*INSTRUCTIONS TO FOLLOW:*
Retype the data below word for word, omitting the pictures.

*RAW DATA:*
┏━━

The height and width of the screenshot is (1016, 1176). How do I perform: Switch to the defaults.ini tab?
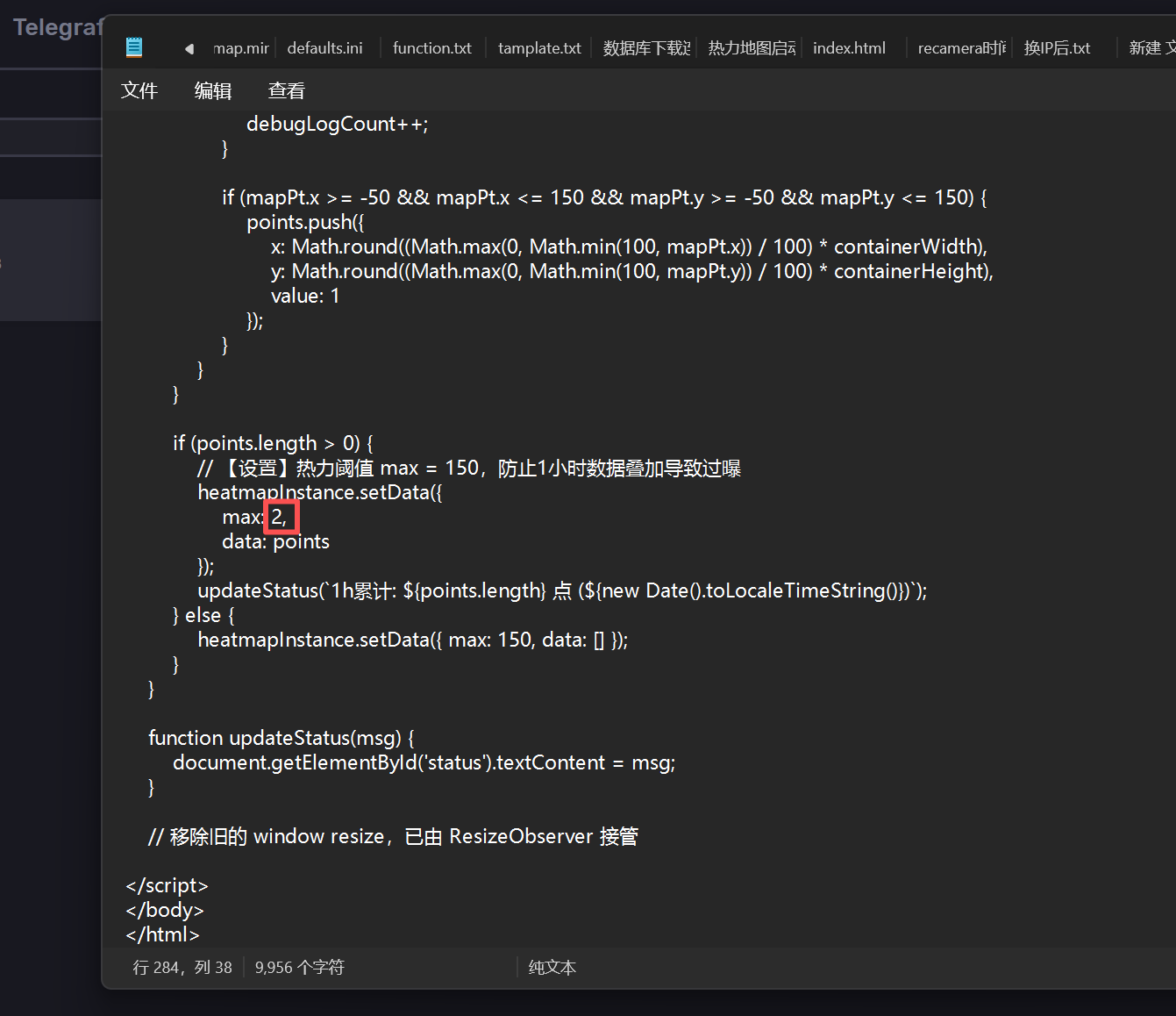324,48
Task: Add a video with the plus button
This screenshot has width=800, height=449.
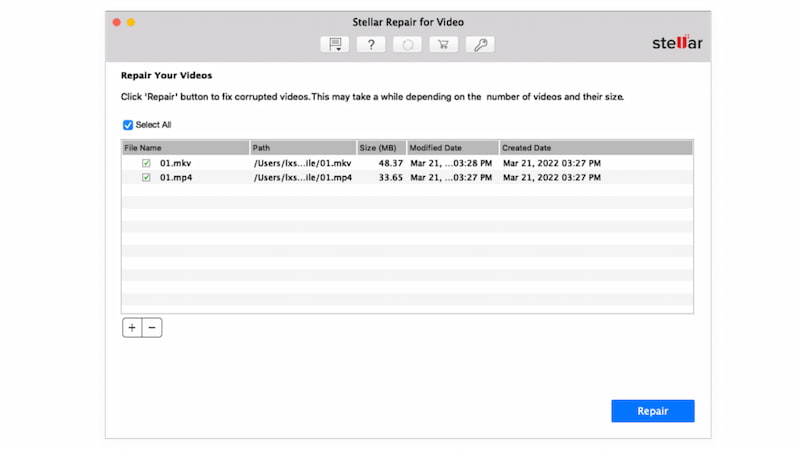Action: (132, 328)
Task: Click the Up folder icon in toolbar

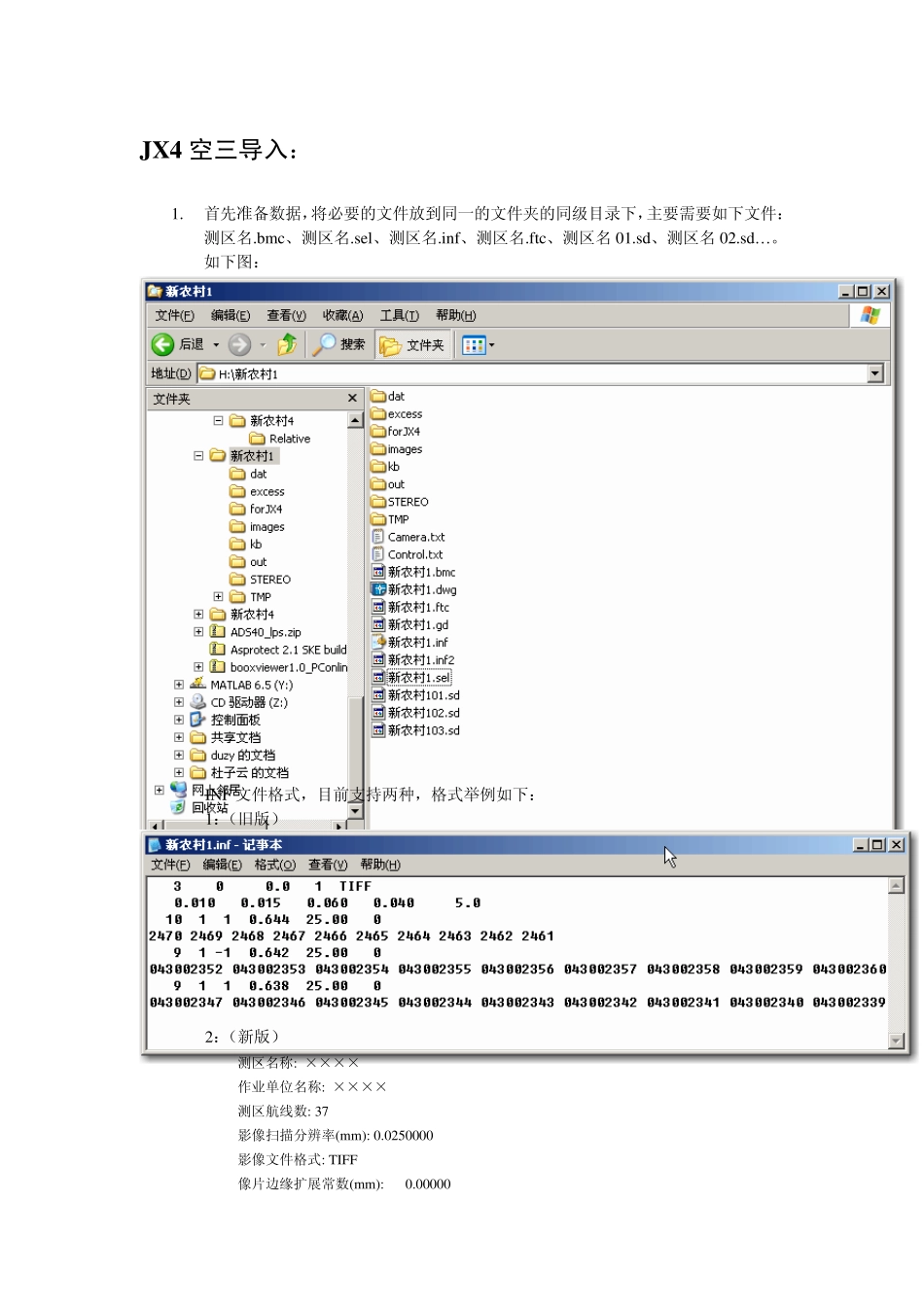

┗━━

*SOLUTION:*
The height and width of the screenshot is (1016, 1176). How do I perform: Switch to the defaults.ini tab?
324,48
Task: Add a video with the plus button
This screenshot has width=800, height=449.
Action: (132, 328)
Task: Click the Up folder icon in toolbar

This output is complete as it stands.